- _EXCERPTED PASSAGE_:
How Amazon Assistant lets Amazon track your every move on the web

I recently noticed that Amazon is promoting their Amazon Assistant extension quite aggressively. With success: while not all browsers vendors provide usable extension statistics, it would appear that this extension has beyond 10 million users across Firefox, Chrome, Opera and Edge. Reason enough to look into what this extension is doing and how.

Here I must say that the privacy expectations for shopping assistants aren’t very high to start with. Still, I was astonished to discover that Amazon built the perfect machinery to let them track any Amazon Assistant user or all of them: what they view and for how long, what they search on the web, what accounts they are logged into and more. Amazon could also mess with the web experience at will and for example hijack competitors’ web shops.

Amazon Assistant log with a borg eye
Image credits: Amazon, nicubunu, OpenClipart

Mind you, I’m not saying that Amazon is currently doing any of this. While I’m not done analyzing the code, so far everything suggests that Amazon Assistant is only transferring domain names of the web pages you visit rather than full addresses. And all website manipulations seem in line with the extension’s purpose. Update (2021-03-25): There is a follow-up article with details on what Amazon actually does. But since all extension privileges are delegated to Amazon web services, it’s impossible to make sure that it always works like this. If for some Amazon Assistant users the “hoover up all data” mode is switched on, nobody will notice.

What is Amazon Assistant supposed to do?

On the first glance, Amazon Assistant is just the panel showing up when you click the extension icon. It will show you current Amazon deals, let you track your orders and manage lists of items to buy. So far very much confined to Amazon itself.

Amazon Assistant panel showing up when the icon is clicked, showing add to list, orders and deals as options

What’s not quite obvious: “Add to list” will attempt to recognize what product is displayed in the current browser tab. And that will work not only on Amazon properties. Clicking this button while on some other web shop will embed an Amazon Assistant into that web page and offer you to add this item to your Amazon wishlist.

But Amazon Assistant will become active on its own as well. Are you searching for “playstation” on Google? Amazon Assistant will show its message right on top of Google’s ads, because you might want to buy that on Amazon.

Amazon Assistant pop-up suggesting Amazon products when searching on Google

You will see similar messages when searching on eBay or other online shops.

So you can already guess that Amazon Assistant will ask Amazon web services what to do on any particular website: how to recognize searches, how to extract product information. There are just too many shops to keep all this information in the extension. As a side-effect that is certainly beneficial to Amazon’s business, Amazon will learn which websites you visit and what you search there. That’s your unavoidable privacy cost of this extension. But it doesn’t stop here.

- _INSTRUCTIONS TO FOLLOW_:
According to the article on Amazon Assistant, roughly how many users does the extension appear to have? The material that follows isn't needed for anything here.

- _DATA SHOWN_:
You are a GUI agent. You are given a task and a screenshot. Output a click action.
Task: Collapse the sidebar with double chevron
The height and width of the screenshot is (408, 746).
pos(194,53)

- _RESPONSE FOR THIS EXERCISE_:
More than 10 million users across Firefox, Chrome, Opera and Edge.